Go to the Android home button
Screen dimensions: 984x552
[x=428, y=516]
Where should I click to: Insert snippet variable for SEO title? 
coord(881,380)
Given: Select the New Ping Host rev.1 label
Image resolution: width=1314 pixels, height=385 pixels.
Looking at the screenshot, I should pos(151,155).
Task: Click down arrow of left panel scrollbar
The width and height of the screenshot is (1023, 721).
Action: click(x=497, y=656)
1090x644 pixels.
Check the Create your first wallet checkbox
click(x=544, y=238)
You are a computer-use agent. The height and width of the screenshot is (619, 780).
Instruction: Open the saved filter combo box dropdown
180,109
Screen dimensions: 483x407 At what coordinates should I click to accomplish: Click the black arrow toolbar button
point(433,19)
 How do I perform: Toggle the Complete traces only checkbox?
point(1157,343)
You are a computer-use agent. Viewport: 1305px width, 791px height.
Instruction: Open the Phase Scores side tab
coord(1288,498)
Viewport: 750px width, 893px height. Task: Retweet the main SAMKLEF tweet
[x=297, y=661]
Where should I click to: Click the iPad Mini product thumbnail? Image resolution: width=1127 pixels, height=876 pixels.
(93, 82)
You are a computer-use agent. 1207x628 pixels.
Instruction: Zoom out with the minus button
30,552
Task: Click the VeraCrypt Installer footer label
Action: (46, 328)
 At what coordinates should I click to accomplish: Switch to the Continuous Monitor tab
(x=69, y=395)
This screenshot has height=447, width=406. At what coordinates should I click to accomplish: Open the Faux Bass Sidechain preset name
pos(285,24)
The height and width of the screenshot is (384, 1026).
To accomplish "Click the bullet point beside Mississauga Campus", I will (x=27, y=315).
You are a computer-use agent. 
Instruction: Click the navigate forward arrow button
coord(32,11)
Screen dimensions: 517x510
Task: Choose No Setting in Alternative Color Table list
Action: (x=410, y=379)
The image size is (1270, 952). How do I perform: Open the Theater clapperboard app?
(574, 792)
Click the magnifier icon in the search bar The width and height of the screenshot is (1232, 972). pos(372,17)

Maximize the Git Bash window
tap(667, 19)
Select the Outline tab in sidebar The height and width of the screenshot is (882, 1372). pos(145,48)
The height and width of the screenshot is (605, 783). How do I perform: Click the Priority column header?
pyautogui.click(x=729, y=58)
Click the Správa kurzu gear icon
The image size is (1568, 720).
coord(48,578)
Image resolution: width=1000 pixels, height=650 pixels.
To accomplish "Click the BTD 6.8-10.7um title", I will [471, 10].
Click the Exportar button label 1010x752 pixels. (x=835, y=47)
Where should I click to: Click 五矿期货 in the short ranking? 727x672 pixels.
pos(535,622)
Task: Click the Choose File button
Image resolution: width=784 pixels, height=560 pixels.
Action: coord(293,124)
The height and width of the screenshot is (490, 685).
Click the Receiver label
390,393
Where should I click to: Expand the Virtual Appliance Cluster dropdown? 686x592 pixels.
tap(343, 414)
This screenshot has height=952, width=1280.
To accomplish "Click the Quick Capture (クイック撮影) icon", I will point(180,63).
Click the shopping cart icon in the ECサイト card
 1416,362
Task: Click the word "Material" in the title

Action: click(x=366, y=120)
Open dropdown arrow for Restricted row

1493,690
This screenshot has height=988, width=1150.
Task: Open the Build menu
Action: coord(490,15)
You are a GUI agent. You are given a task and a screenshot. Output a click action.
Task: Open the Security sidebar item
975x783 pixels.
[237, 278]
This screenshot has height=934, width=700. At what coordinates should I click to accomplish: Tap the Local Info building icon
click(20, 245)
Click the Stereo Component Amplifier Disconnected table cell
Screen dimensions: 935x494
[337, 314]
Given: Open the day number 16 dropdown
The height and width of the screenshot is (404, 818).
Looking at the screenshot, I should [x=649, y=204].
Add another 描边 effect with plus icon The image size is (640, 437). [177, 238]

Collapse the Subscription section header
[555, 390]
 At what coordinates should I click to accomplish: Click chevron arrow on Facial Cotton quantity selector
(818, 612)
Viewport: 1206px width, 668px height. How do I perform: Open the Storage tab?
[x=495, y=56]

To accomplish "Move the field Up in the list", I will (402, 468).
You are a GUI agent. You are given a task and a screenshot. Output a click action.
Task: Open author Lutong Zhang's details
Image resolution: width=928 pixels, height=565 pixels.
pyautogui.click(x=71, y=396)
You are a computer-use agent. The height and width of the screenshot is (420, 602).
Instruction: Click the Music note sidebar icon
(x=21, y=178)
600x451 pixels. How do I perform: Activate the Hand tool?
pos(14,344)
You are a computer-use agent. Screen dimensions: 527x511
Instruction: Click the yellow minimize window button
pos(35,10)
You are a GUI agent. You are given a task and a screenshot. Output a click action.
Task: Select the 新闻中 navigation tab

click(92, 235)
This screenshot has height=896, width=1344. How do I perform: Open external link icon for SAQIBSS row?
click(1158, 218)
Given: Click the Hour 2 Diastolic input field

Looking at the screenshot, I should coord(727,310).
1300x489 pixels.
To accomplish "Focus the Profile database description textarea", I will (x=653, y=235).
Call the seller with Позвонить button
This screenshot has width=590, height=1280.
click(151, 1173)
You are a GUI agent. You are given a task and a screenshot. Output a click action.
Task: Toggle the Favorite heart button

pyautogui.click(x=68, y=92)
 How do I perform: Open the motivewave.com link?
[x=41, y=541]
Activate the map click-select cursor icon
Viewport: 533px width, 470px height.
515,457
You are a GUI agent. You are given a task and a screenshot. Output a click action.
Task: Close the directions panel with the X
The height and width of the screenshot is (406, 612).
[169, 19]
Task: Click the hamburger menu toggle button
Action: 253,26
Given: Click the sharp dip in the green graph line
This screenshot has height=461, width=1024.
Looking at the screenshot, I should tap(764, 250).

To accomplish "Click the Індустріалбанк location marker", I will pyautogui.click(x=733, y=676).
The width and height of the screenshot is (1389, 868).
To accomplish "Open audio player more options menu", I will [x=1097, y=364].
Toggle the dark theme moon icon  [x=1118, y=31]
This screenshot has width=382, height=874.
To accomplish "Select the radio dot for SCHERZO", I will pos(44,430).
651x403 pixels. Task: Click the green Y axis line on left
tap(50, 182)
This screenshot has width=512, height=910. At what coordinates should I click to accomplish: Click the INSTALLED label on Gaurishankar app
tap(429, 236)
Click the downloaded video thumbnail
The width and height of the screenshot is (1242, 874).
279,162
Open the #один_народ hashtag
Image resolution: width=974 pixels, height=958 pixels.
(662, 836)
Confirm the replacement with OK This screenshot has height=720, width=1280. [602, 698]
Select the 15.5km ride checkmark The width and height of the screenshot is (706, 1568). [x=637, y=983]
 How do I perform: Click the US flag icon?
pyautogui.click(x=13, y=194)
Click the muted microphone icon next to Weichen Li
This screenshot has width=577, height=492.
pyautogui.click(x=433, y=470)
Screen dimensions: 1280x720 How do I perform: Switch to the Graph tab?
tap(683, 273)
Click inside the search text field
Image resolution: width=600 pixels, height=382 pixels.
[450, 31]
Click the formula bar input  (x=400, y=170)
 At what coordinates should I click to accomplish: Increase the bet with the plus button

▸ PROBLEM TO WORK ON:
The required output is the exact run of lines from the beginning of the records to the line with "Task: Click down", that line included.

▸ ANSWER TO THE PROBLEM:
Go to the Android home button
Screen dimensions: 984x552
[x=428, y=516]
Where should I click to: Insert snippet variable for SEO title? 
coord(881,380)
Given: Select the New Ping Host rev.1 label
Image resolution: width=1314 pixels, height=385 pixels.
Looking at the screenshot, I should pos(151,155).
Task: Click down arrow of left panel scrollbar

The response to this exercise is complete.